An oil well pumps in a neighborhood near Shell's Alamitos No. 1 discovery well on Signal Hill in Long Beach.
(Photo: David McNew/Getty Images)


BRETT WILKINS
COMMON DREAMS
Jun 12, 2023

More than 100 scientists on Monday urged California Gov. Gavin Newsom to stop approving new permits for fossil fuel drilling in the nation's most populous state—especially in residential neighborhoods.

In a letter, the scientists thank Newsom, a Democrat, for "taking key steps toward protecting California's frontline communities and our climate from fossil fuel pollution, including supporting legislation to establish a health and safety buffer zone between communities and oil and gas extraction and taking steps to end Big Oil's price gouging of working families at the pump."

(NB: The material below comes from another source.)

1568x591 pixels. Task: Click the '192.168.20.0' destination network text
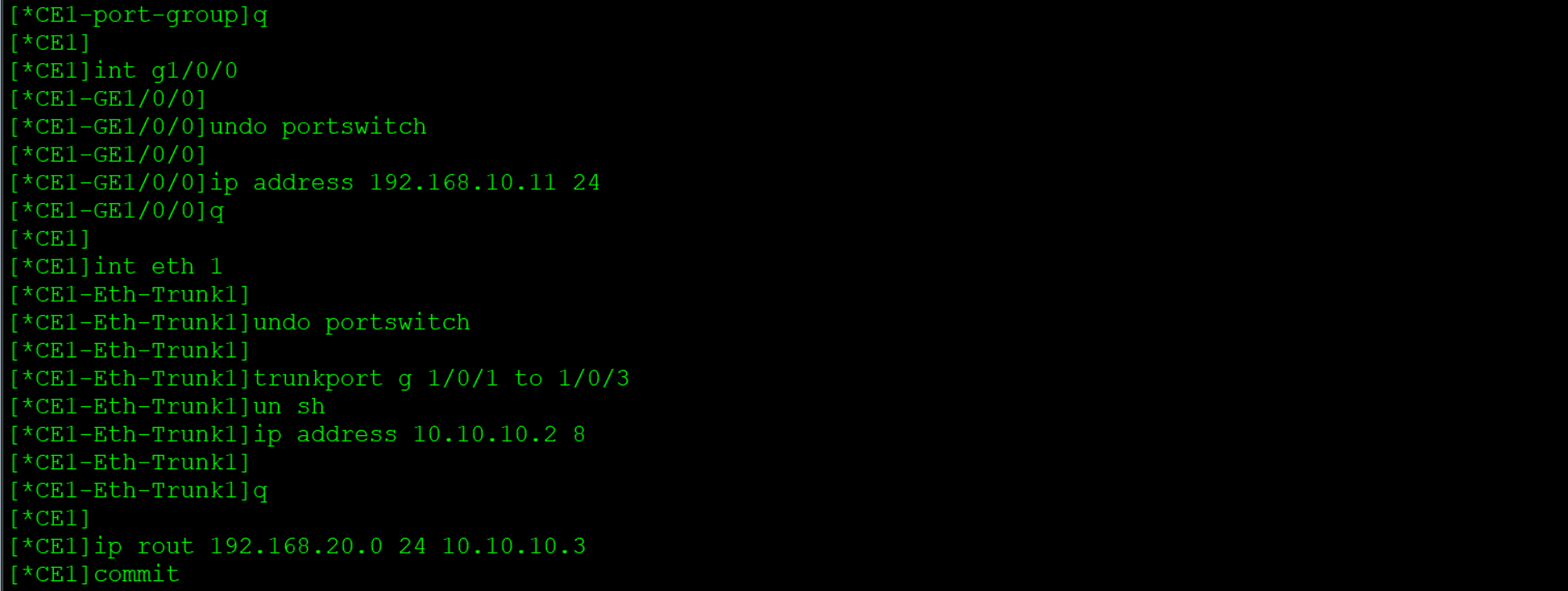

"However, in this time of emergency, we are shocked at the sharp increase in oil and gas permitting by CalGEM, which has approved more than 1,000 permits this year for oil and gas operators to continue drilling," the scientists continued, referring to the state's energy management agency. "Even more shocking is the fact that almost two-thirds of those permits are for projects within the landmark 3,200-foot health and safety buffer you and your administration fought hard to pass last fall."

 

The letter asserts that "California's oil industry has created an interlinked public health, environmental justice, and climate crisis in our state," and that "public health studies have established that living near oil and gas wells increases the risks of cancer, asthma, and other respiratory diseases, preterm births, low birth weights, and other serious harms."

The scientists say these harms threaten the health of the more than 7 million Californians who live within a mile of fossil fuel wells, which—due to a long history of environmental racism—are concentrated in or near communities of color.

Earlier this month, for example, inspectors found that 27 sites—or 40% of all those examined—in the Lamont-Arvin area of southeastern Kern County were leaking methane, a potent greenhouse gas with 80 times the planet-warming power of carbon dioxide during its first two decades in the atmosphere. Lamont and Arvin are both over 90% Latino.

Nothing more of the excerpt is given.